I think this has something to do with one of Clarke's Three Laws
([http://en.wikipedia.org/wiki/Clarke's_three_laws](http://en.wikipedia.org/wiki/Clarke's_three_laws)).

> When a distinguished but elderly scientist states that something is
> possible, he is almost certainly right. When he states that something is
> impossible, he is very probably wrong.

I talk and think a lot about democratization of software development.

People I talk with who really want to program but couldn't get past coding
really like the idea of visual programming environments where they don't have
to deal with the compiler/interpreter.

When I talk with people who are experienced, they feel there is no advantage
to programming any other way than writing code.

From my experience, we have not gone too far in improving the development of
software for many many decades and Bret Victor does a good job of pointing
this out.
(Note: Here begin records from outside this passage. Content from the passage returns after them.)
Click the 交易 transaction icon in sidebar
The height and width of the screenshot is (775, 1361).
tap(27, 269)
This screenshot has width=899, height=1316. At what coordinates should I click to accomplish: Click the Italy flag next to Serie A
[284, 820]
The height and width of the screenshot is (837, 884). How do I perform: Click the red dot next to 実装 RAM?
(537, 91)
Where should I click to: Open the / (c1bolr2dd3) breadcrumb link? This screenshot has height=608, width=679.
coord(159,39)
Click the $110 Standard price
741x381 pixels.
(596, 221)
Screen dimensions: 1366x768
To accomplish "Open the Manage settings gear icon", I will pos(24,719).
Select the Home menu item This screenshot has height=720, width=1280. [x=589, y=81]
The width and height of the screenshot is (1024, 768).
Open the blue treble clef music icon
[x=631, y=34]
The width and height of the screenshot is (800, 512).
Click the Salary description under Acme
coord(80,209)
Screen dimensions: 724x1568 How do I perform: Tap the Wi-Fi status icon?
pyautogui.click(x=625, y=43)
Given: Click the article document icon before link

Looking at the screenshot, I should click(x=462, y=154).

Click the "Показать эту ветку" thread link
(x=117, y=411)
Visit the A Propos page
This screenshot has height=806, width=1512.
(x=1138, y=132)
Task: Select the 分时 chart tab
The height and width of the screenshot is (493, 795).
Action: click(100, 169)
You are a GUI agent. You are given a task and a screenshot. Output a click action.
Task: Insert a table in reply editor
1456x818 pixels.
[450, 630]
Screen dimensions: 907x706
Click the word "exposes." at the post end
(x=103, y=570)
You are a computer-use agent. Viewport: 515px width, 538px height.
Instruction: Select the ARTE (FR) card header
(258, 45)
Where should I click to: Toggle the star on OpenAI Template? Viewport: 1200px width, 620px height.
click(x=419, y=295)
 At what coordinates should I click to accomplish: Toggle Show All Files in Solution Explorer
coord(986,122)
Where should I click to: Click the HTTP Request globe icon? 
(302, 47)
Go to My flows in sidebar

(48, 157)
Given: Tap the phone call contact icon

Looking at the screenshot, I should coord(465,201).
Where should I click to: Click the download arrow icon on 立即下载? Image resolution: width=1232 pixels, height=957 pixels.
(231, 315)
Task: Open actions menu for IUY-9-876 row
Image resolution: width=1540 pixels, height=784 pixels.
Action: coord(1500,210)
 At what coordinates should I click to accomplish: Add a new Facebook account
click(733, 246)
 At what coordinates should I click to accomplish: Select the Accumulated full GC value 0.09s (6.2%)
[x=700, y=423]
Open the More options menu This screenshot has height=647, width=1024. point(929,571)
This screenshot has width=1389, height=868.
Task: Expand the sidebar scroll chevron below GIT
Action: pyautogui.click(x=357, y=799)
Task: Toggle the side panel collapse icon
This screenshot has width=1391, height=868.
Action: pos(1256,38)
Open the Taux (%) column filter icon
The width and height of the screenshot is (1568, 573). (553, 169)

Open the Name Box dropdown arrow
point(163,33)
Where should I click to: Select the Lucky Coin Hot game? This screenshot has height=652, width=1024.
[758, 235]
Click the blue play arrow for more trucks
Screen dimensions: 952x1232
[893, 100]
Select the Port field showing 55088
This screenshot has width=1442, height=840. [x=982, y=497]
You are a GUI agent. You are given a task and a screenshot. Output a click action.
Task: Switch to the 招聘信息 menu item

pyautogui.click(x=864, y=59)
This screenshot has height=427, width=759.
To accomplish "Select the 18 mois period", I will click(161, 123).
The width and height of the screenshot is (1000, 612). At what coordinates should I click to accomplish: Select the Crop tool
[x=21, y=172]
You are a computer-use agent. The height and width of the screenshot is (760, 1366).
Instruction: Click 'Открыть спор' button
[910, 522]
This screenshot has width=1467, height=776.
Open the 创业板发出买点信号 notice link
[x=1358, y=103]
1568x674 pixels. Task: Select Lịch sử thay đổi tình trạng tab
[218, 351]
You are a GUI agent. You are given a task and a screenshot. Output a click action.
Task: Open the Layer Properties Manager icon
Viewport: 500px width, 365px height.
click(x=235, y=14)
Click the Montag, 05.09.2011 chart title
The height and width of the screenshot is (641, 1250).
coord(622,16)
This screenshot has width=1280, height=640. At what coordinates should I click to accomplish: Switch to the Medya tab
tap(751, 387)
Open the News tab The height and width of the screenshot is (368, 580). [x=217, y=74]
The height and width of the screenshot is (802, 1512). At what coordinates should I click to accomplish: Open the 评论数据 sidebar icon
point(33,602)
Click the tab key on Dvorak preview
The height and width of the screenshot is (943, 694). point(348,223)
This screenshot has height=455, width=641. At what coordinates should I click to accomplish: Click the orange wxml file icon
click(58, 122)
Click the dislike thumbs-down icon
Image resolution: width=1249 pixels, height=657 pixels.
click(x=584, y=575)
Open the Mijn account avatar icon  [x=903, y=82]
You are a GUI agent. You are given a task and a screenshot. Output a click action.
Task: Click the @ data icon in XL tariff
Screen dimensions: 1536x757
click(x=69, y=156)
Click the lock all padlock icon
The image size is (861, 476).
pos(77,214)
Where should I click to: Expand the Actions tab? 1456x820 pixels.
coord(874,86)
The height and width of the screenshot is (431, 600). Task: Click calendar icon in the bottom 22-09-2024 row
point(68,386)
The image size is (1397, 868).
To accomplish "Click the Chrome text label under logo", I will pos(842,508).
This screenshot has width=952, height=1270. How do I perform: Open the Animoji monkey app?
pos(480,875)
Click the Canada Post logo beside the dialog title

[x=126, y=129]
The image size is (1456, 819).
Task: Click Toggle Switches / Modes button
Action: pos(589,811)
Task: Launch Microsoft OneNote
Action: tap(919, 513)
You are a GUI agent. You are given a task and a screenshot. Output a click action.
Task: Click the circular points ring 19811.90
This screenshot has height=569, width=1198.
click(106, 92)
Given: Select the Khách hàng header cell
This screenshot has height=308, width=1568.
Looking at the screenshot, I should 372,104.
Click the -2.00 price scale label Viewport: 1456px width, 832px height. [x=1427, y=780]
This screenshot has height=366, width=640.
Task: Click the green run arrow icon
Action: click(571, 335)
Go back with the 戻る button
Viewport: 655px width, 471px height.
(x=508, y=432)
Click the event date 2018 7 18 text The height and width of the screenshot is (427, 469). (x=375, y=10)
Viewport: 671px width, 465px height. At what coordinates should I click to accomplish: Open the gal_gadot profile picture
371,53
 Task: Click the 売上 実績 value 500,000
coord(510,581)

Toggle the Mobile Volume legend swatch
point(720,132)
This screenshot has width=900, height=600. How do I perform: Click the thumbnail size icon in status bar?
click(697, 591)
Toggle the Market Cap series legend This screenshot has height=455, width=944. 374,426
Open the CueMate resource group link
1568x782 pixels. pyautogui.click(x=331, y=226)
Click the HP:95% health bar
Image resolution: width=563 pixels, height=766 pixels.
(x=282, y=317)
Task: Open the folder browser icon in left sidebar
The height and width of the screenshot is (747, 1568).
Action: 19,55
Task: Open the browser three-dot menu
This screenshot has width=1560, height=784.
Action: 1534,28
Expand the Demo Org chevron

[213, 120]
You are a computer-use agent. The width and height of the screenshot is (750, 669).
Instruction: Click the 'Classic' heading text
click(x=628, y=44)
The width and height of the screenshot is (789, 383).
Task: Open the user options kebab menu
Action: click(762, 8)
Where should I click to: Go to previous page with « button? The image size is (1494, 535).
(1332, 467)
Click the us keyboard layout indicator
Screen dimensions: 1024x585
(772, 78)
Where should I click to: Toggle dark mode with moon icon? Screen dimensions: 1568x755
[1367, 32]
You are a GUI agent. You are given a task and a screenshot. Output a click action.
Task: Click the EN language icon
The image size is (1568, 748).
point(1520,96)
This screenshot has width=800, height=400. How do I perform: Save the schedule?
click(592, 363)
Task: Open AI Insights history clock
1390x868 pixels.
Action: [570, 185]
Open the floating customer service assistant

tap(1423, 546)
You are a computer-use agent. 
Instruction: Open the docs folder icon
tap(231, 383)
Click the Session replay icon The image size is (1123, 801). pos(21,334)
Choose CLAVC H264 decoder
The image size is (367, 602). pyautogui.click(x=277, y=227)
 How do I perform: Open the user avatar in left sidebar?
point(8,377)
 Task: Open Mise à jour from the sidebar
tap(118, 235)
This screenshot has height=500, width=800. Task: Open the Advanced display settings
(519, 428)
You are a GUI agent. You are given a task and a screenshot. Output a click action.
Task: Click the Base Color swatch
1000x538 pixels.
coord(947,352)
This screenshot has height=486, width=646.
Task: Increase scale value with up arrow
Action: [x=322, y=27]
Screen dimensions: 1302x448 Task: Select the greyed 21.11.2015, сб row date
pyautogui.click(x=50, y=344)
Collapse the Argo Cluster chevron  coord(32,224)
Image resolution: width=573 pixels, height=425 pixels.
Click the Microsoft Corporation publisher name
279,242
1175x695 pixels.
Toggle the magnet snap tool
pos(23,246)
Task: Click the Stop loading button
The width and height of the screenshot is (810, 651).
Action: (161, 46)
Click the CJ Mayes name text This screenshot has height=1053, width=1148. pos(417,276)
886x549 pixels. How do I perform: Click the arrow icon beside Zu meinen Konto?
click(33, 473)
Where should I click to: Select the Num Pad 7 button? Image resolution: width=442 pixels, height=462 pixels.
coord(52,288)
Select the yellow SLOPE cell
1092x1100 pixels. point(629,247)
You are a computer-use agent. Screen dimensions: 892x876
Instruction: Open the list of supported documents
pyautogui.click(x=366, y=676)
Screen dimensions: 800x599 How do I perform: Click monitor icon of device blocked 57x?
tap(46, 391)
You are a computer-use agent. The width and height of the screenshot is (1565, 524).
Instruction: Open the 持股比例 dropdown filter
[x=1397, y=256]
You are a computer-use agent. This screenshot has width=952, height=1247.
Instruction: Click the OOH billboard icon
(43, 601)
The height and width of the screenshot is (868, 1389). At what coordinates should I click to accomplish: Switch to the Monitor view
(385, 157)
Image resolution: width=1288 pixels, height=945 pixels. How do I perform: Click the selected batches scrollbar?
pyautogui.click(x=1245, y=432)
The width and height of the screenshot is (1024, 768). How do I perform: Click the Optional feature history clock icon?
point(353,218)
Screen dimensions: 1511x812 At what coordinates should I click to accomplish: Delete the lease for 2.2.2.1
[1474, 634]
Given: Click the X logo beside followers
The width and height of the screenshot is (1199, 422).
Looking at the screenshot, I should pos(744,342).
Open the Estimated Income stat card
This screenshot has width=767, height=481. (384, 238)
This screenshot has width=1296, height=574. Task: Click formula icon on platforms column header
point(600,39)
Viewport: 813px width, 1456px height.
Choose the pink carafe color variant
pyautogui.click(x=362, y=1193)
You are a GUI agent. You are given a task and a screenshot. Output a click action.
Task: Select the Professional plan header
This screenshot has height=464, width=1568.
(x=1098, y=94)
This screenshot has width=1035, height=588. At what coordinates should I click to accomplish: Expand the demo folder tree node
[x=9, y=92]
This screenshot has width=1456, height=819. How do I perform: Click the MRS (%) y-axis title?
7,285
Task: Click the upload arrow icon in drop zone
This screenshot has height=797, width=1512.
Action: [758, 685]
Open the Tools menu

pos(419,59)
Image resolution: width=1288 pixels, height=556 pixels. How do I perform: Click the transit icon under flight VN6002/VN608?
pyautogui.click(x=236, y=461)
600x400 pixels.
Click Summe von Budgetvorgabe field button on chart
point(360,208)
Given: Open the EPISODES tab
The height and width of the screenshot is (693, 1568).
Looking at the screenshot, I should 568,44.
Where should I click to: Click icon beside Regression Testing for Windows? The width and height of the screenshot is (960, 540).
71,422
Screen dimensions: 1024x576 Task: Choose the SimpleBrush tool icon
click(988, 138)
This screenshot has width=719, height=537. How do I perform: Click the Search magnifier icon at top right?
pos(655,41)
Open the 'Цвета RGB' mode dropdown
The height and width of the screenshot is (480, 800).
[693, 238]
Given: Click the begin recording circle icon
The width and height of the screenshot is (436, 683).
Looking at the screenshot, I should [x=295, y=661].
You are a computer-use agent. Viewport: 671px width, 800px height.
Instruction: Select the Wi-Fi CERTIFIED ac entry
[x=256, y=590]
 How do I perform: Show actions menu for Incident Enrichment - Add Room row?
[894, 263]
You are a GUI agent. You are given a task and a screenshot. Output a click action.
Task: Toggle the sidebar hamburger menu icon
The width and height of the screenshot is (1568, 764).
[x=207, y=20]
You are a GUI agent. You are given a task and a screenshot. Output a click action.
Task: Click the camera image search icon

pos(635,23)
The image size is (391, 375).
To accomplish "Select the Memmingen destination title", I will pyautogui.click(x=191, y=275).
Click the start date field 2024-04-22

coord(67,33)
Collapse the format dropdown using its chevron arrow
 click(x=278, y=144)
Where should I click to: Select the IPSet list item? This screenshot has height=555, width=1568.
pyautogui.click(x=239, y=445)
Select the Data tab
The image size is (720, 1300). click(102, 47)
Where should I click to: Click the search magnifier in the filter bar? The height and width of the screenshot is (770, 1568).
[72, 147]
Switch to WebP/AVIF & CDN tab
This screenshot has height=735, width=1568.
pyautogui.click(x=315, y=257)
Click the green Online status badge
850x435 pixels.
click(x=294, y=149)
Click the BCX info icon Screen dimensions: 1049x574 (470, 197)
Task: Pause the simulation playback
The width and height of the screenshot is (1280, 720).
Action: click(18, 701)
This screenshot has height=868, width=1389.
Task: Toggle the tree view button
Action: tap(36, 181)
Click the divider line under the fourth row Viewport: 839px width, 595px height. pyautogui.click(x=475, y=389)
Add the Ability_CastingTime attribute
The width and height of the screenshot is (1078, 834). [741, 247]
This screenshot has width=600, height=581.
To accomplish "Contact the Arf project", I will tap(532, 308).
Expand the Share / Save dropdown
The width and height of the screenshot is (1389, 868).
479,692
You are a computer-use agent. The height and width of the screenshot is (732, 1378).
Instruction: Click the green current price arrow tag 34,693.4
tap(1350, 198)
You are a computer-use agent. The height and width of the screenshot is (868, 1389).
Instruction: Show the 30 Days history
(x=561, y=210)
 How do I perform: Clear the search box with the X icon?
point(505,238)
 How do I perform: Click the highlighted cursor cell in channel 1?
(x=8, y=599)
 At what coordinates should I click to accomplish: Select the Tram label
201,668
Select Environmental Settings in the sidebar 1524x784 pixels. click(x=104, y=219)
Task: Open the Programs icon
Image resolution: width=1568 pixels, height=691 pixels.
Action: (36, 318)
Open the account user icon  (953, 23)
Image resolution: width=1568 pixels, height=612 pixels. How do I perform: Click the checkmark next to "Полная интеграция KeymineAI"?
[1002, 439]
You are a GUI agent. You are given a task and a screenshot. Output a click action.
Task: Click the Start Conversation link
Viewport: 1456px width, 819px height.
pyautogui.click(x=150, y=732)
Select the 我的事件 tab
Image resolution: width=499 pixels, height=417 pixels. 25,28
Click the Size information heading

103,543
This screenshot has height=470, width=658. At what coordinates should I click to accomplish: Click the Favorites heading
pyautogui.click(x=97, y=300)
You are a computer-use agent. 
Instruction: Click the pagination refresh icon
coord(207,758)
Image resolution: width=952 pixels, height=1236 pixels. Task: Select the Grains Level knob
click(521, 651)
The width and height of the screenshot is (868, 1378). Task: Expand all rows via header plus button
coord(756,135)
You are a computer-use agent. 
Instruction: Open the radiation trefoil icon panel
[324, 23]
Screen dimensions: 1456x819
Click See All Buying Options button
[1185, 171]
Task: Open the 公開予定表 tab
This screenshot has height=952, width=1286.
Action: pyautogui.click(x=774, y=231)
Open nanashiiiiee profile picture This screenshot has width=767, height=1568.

I think the way we code now, and specifically how we build out
software frameworks, is flawed.

We engineer software frameworks that contain both mechanism and business
"objects" when software frameworks should only contain mechanism.

Software frameworks should be coded to be used by non-coders: not by other
coders.

Really, a domain agnostic visual language will be hard to develop when it is
representative of how we code now.

------
jcromartie
All of the "block" style visual languages are just Lisp with colored blocks
instead of parentheses.

Alice, App Inventor, Blockly, Hopscotch, Intentional Technology, Lamdu,
Minibloq, Scheme Bricks (obviously), Scratch.

I've built these sorts of things before to let users define logic through a
web interface. I think that's about the extent of their usefulness.

The dataflow languages seem much more interesting.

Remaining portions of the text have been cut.